The AMICO software also automatically creates an anonymous tag for machines that download potentially harmful files, and it does not store any personal information about individual users.

“AMICO does not need to know who downloaded the file; it only knows if there is a potential threat to a computer on our network,” Perdisci said. “If a threat is detected, this information is passed to UGA’s Information Security team.”

The annual cost of cybercrime and economic espionage is more than $445 billion worldwide, according to estimates from the Center for Strategic and International Studies, a Washington-based think tank.

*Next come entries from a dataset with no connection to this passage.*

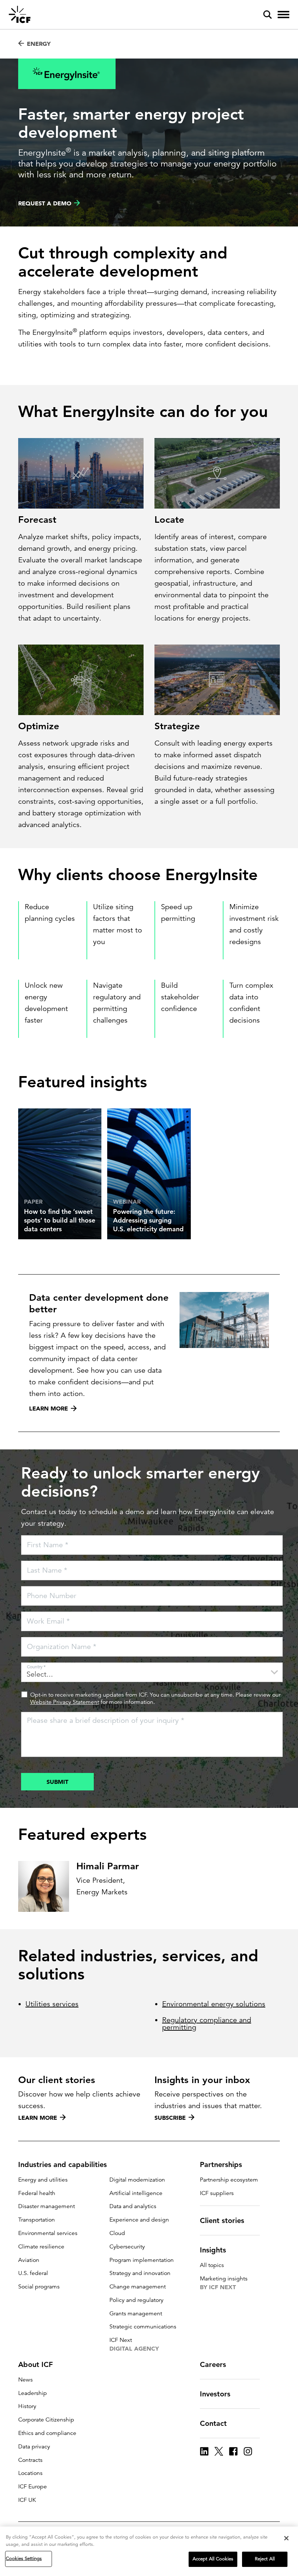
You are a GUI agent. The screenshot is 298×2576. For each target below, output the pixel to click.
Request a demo (44, 203)
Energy (39, 43)
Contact (213, 2423)
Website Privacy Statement (64, 1702)
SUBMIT (57, 1781)
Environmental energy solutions (213, 2004)
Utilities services (51, 2004)
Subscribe (170, 2117)
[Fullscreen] (273, 503)
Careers (213, 2364)
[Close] (286, 2538)
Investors (215, 2394)
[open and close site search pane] (267, 14)
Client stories (222, 2220)
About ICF (35, 2364)
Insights (213, 2250)
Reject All (265, 2559)
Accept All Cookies (213, 2559)
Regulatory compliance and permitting (206, 2023)
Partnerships (221, 2164)
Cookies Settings (24, 2558)
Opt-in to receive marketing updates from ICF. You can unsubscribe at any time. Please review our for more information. (155, 1698)
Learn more (37, 2117)
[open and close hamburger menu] (283, 14)
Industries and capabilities (62, 2164)
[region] (149, 2551)
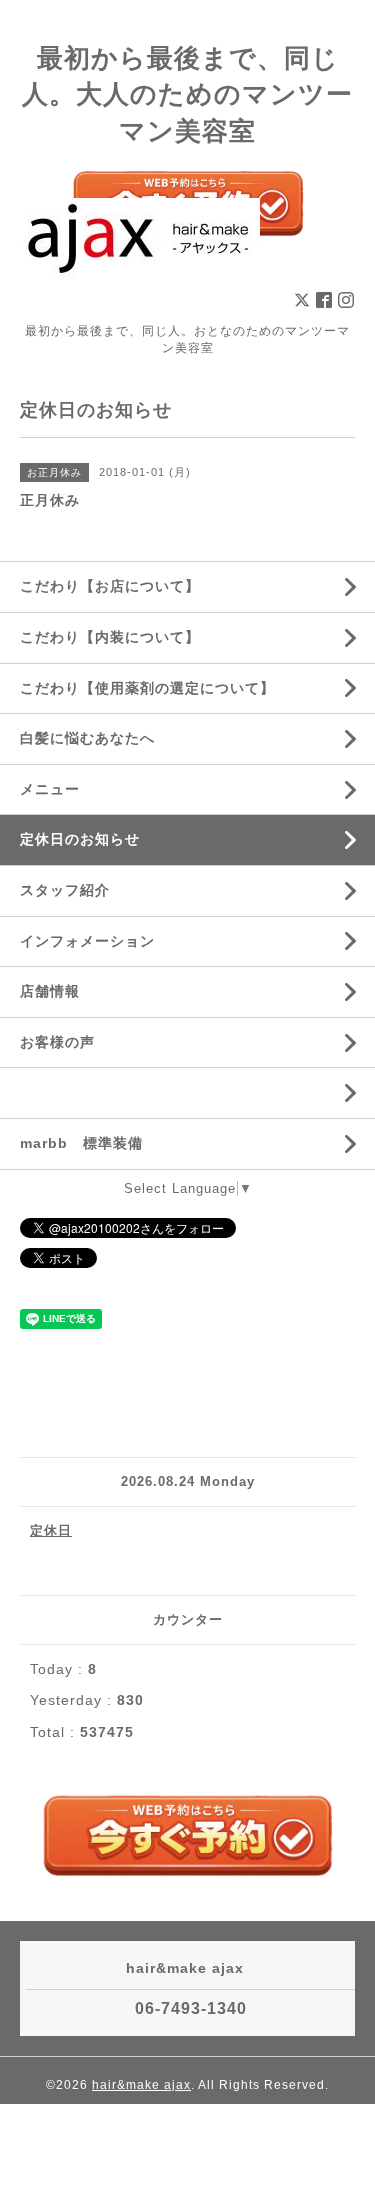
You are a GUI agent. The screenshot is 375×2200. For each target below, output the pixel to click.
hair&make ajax (141, 2085)
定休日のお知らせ (80, 839)
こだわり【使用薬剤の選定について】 (147, 688)
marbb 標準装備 (81, 1143)
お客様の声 (57, 1042)
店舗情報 (50, 991)
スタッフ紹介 (65, 890)
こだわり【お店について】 (110, 586)
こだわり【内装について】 (110, 637)
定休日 (51, 1530)
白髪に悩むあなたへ (87, 738)
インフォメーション (87, 941)
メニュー (50, 789)
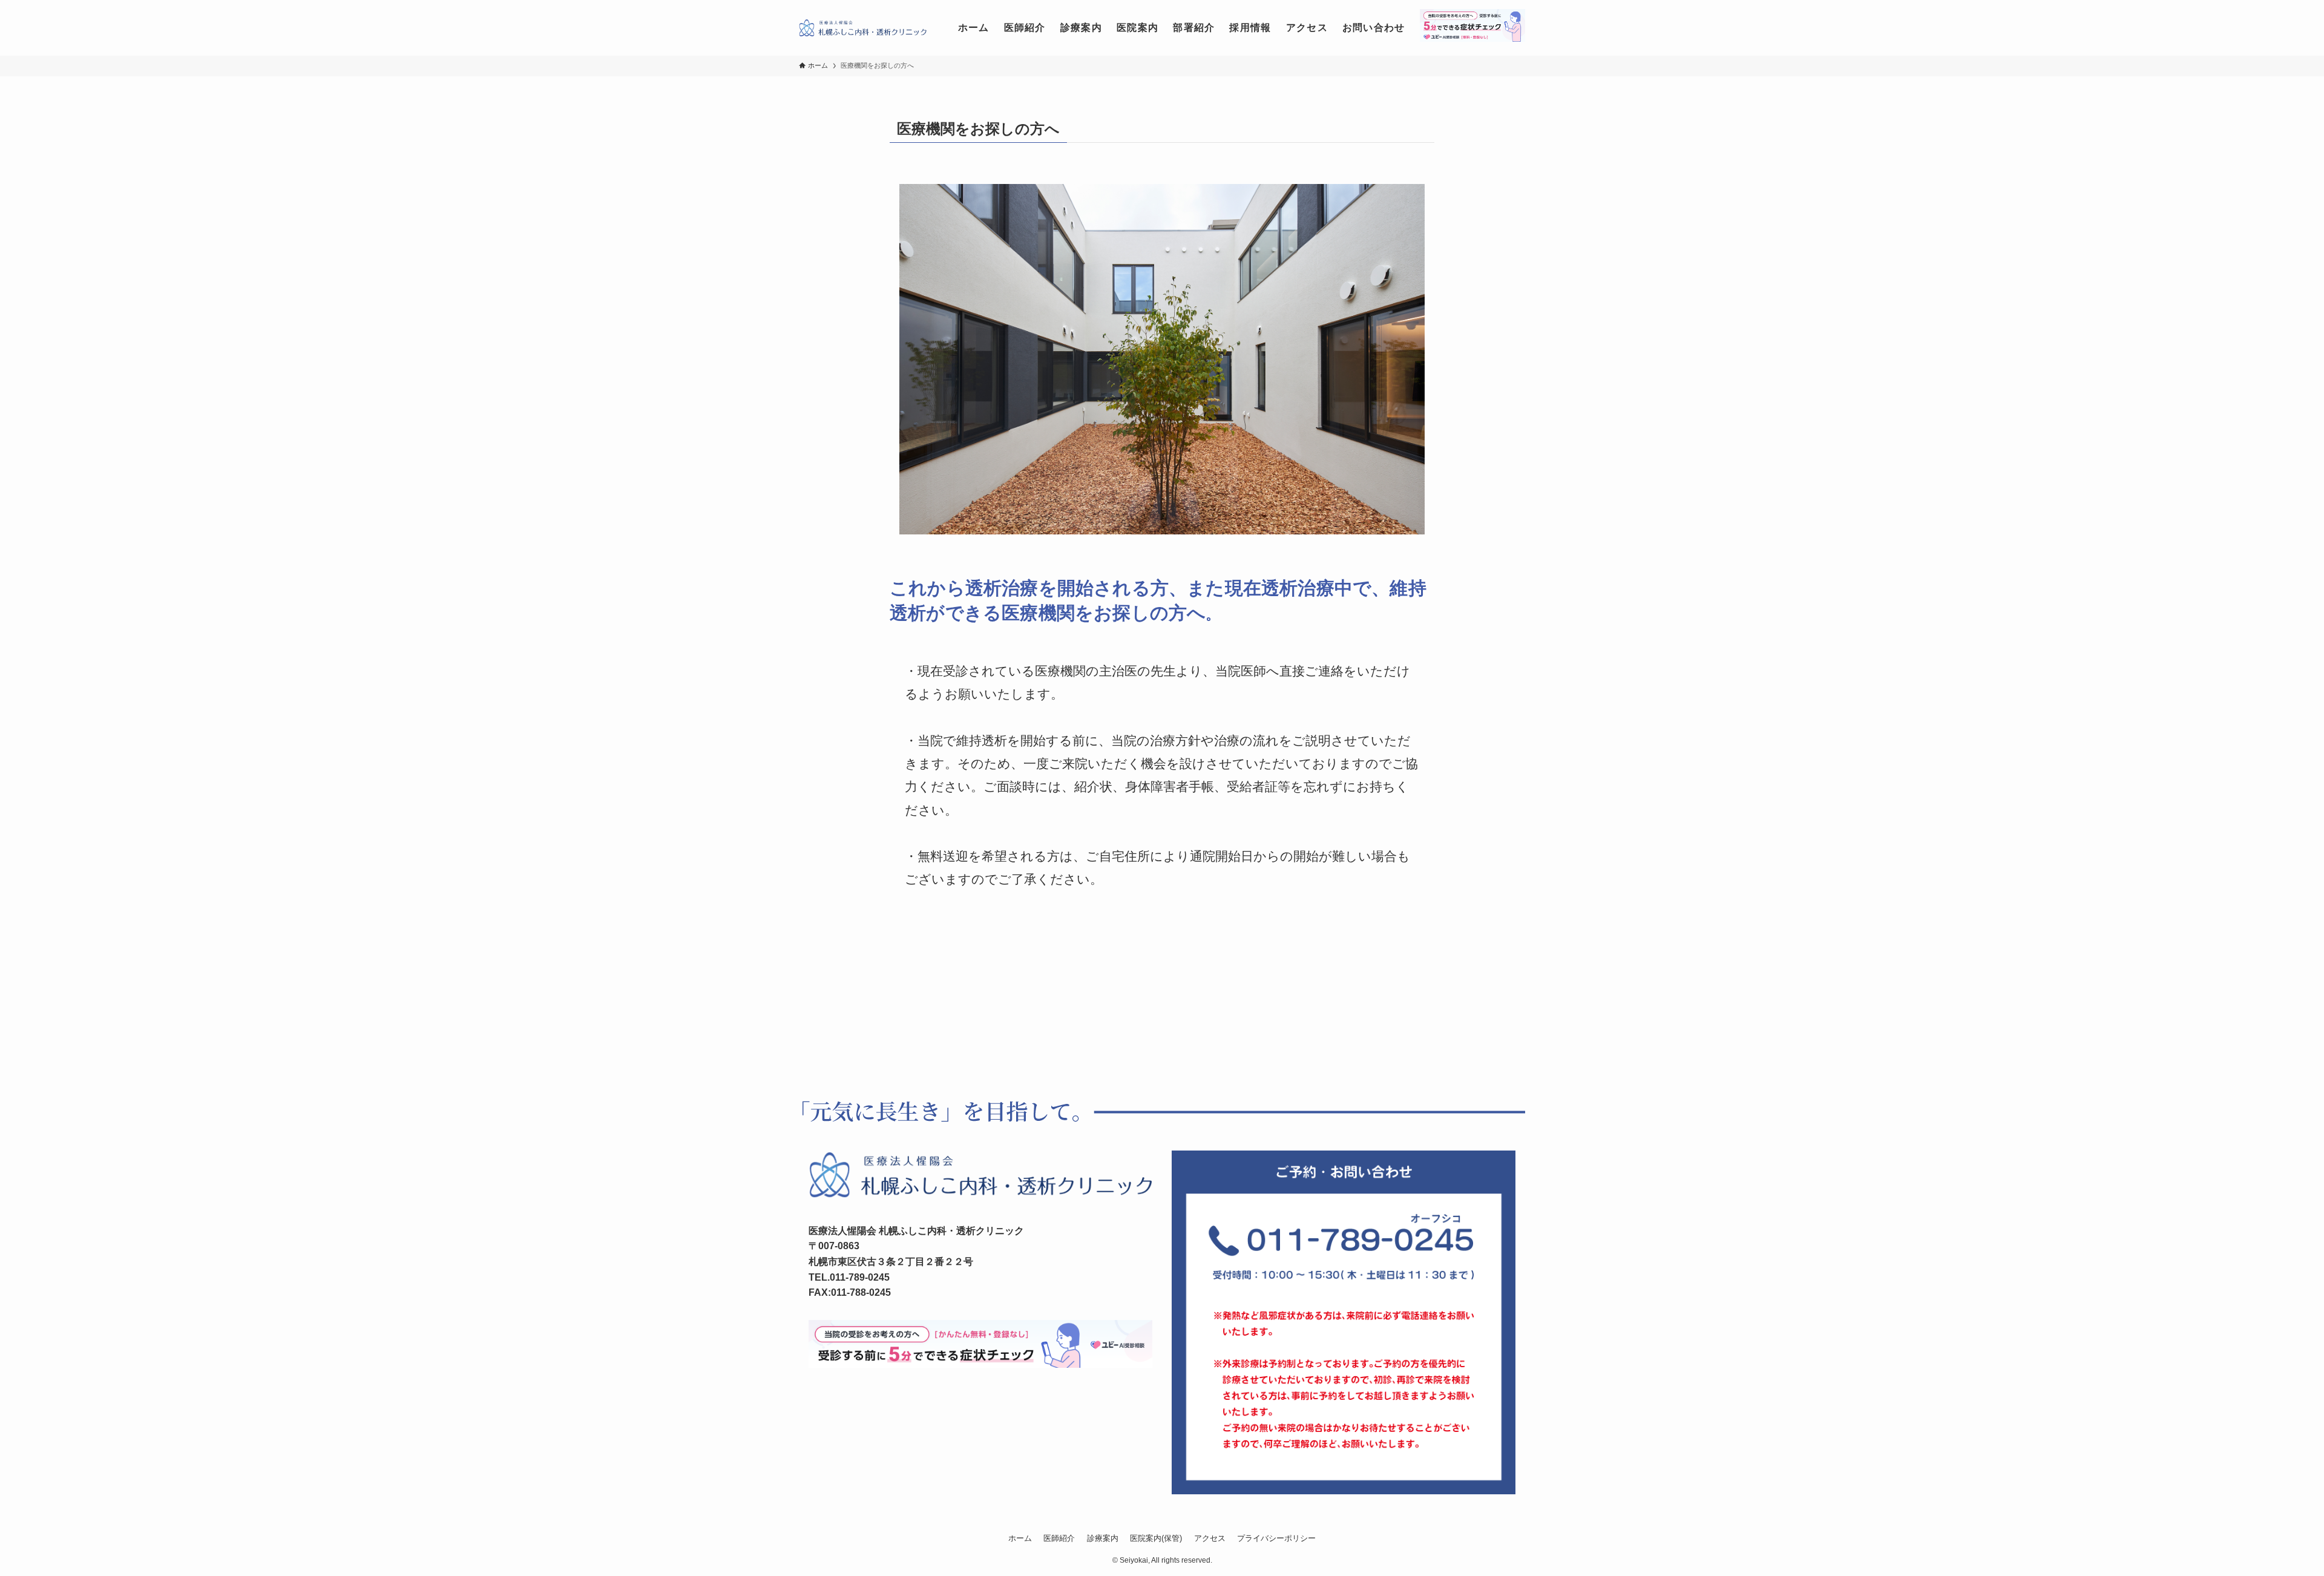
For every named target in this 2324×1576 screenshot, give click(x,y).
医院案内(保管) (1156, 1538)
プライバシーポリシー (1276, 1538)
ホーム (1020, 1538)
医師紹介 (1059, 1538)
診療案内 (1102, 1538)
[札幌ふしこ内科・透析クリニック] (863, 28)
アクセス (1210, 1538)
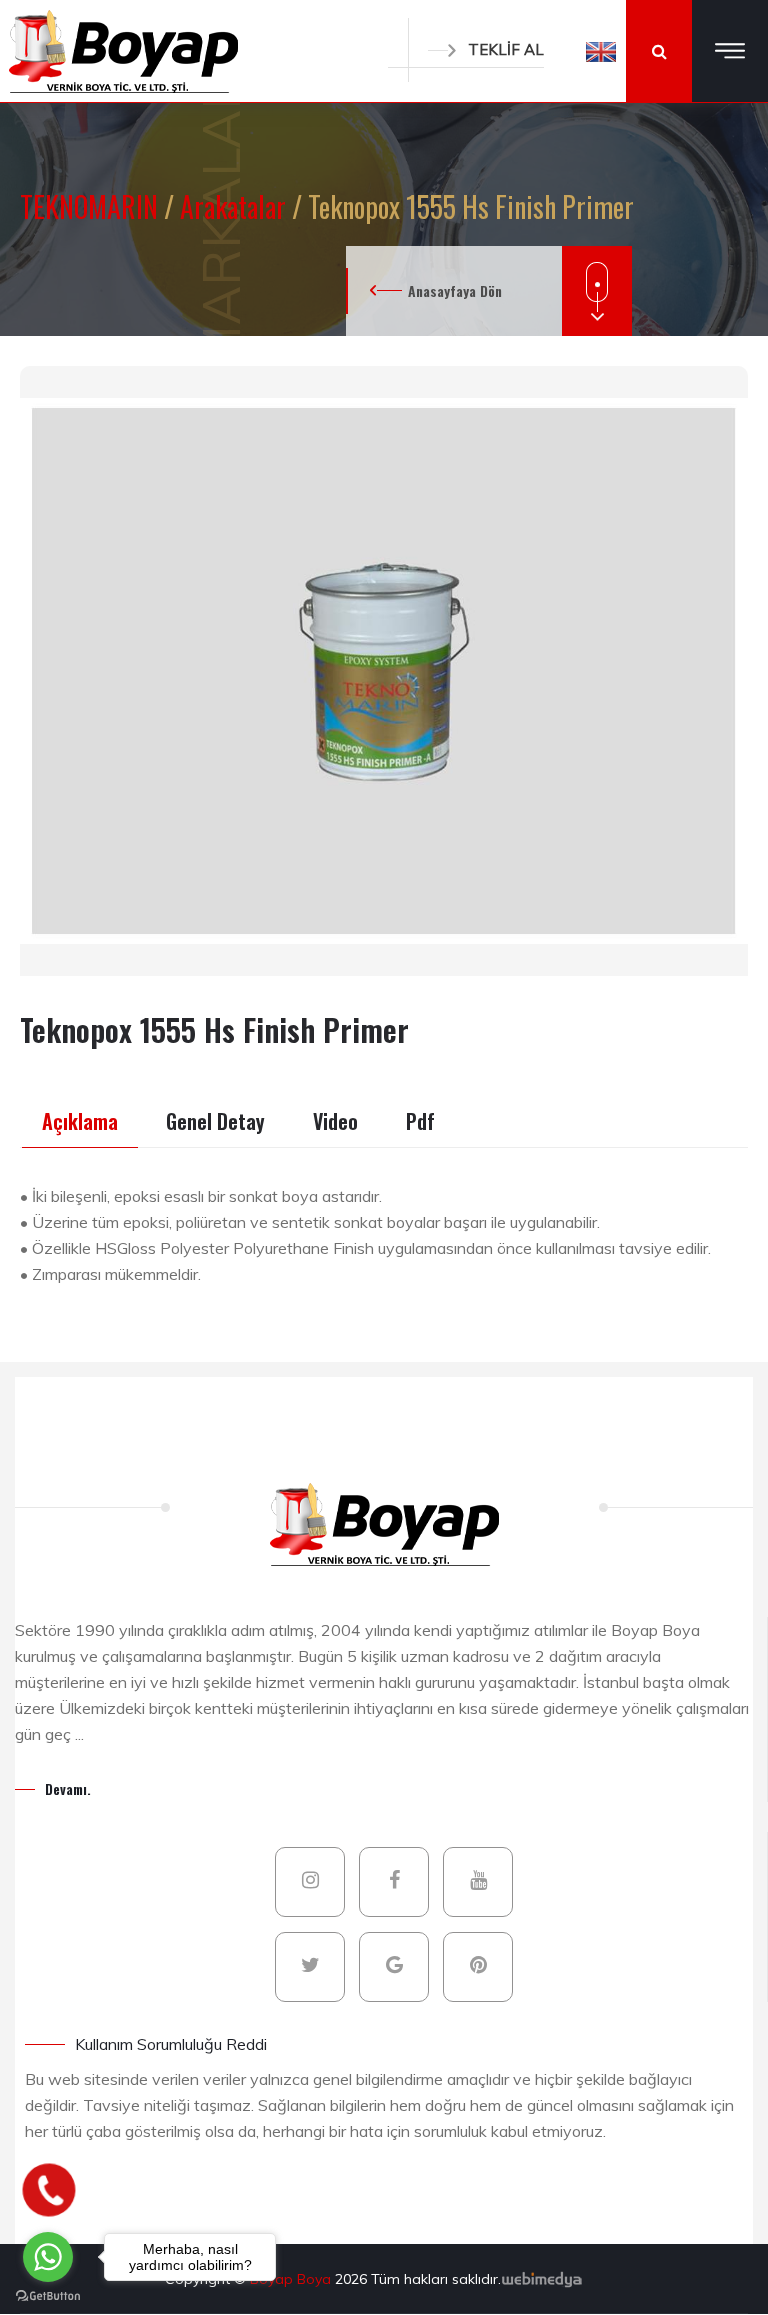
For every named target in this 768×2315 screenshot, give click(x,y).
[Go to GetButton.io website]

UGA’s Office of Information Security has used AMICO alongside other commercially available security programs for more than two years, and it has provided them with an extra layer of security for all users across campus.

“We have about 100,000 devices on our campus, and AMICO is able to catch problems that our other tools are missing,” said Christopher Workman, associate director of information security at UGA. “It’s been invaluable, and we absolutely love it.”

The AMICO project, which stands for Accurate Malware Identification by Classification of live network traffic Observations, has been funded by the National Science Foundation, and is the result of a long-standing collaboration between Perdisci and Kang Li, a professor of computer science at UGA. AMICO is completely open source, so large communities of programmers and security experts are able to comment on and improve the program through online collaborations.

Perdisci and Li also recently received funding from the U.S. Department of Homeland Security to transition the AMICO system to market and to further its adoption beyond UGA. To that effect, the UGA Research Foundation has filed a patent application on AMICO and desires to partner with companies toward the commercial exploitation of this important asset.

“Ultimately, we want to build a large community of developers and users that can improve what we’ve done so far to make our software ready to deploy to other institutions,” Perdisci said. “We’ve already seen tremendous success on UGA’s network, so I know there is value for AMICO outside of our local campus as well.”